ASSIGNMENT → Give all of the records again. Match them exactly.

DATA FOR THIS TASK →
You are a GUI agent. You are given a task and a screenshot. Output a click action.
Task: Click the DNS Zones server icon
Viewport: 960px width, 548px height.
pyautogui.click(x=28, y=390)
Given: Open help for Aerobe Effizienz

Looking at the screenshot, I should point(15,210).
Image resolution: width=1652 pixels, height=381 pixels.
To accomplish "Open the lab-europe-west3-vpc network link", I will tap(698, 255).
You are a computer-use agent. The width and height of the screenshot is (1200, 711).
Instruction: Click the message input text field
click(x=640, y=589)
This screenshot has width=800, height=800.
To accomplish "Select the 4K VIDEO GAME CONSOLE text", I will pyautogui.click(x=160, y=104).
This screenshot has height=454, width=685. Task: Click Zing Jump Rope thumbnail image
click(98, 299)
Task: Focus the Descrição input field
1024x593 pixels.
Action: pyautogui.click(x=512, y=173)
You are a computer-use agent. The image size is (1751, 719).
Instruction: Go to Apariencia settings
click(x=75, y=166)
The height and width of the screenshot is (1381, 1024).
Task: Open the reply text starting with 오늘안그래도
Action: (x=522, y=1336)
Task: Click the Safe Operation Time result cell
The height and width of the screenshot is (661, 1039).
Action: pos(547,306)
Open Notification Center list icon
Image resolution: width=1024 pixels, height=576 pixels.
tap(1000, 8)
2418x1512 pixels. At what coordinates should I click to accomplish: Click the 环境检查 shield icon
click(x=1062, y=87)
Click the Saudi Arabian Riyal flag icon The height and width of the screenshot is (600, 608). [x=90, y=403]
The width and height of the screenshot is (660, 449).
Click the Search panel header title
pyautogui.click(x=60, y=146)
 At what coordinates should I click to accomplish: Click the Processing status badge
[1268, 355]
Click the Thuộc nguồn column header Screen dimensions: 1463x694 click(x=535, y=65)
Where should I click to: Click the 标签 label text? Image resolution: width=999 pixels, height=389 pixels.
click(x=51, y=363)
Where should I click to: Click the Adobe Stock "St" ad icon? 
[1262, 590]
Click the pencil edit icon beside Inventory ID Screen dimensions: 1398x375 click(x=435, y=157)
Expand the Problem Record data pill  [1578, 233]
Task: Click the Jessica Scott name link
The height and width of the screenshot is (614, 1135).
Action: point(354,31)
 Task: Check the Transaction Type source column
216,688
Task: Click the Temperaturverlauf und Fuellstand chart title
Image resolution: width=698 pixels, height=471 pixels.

RESPONSE AREA →
You are a GUI agent. You are given a task and a screenshot. Output a click action.
Task: Click the DNS Zones server icon
Viewport: 960px width, 548px height.
pyautogui.click(x=28, y=390)
Given: Open help for Aerobe Effizienz

Looking at the screenshot, I should point(15,210).
Image resolution: width=1652 pixels, height=381 pixels.
To accomplish "Open the lab-europe-west3-vpc network link", I will tap(698, 255).
You are a computer-use agent. The width and height of the screenshot is (1200, 711).
Instruction: Click the message input text field
click(x=640, y=589)
This screenshot has width=800, height=800.
To accomplish "Select the 4K VIDEO GAME CONSOLE text", I will pyautogui.click(x=160, y=104).
This screenshot has height=454, width=685. Task: Click Zing Jump Rope thumbnail image
click(98, 299)
Task: Focus the Descrição input field
1024x593 pixels.
Action: pyautogui.click(x=512, y=173)
You are a computer-use agent. The image size is (1751, 719).
Instruction: Go to Apariencia settings
click(x=75, y=166)
The height and width of the screenshot is (1381, 1024).
Task: Open the reply text starting with 오늘안그래도
Action: (x=522, y=1336)
Task: Click the Safe Operation Time result cell
The height and width of the screenshot is (661, 1039).
Action: pos(547,306)
Open Notification Center list icon
Image resolution: width=1024 pixels, height=576 pixels.
tap(1000, 8)
2418x1512 pixels. At what coordinates should I click to accomplish: Click the 环境检查 shield icon
click(x=1062, y=87)
Click the Saudi Arabian Riyal flag icon The height and width of the screenshot is (600, 608). [x=90, y=403]
The width and height of the screenshot is (660, 449).
Click the Search panel header title
pyautogui.click(x=60, y=146)
 At what coordinates should I click to accomplish: Click the Processing status badge
[1268, 355]
Click the Thuộc nguồn column header Screen dimensions: 1463x694 click(x=535, y=65)
Where should I click to: Click the 标签 label text? Image resolution: width=999 pixels, height=389 pixels.
click(x=51, y=363)
Where should I click to: Click the Adobe Stock "St" ad icon? 
[1262, 590]
Click the pencil edit icon beside Inventory ID Screen dimensions: 1398x375 click(x=435, y=157)
Expand the Problem Record data pill  [1578, 233]
Task: Click the Jessica Scott name link
The height and width of the screenshot is (614, 1135).
Action: point(354,31)
 Task: Check the Transaction Type source column
216,688
Task: Click the Temperaturverlauf und Fuellstand chart title
Image resolution: width=698 pixels, height=471 pixels.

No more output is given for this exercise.